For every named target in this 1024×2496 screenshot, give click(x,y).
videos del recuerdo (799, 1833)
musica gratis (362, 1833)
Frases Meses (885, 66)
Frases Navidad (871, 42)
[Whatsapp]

---+---

Retype the records above in full, with no differences.

For every named target in this 1024×2496 screenshot, give click(x,y).
videos del recuerdo (799, 1833)
musica gratis (362, 1833)
Frases Meses (885, 66)
Frases Navidad (871, 42)
[Whatsapp]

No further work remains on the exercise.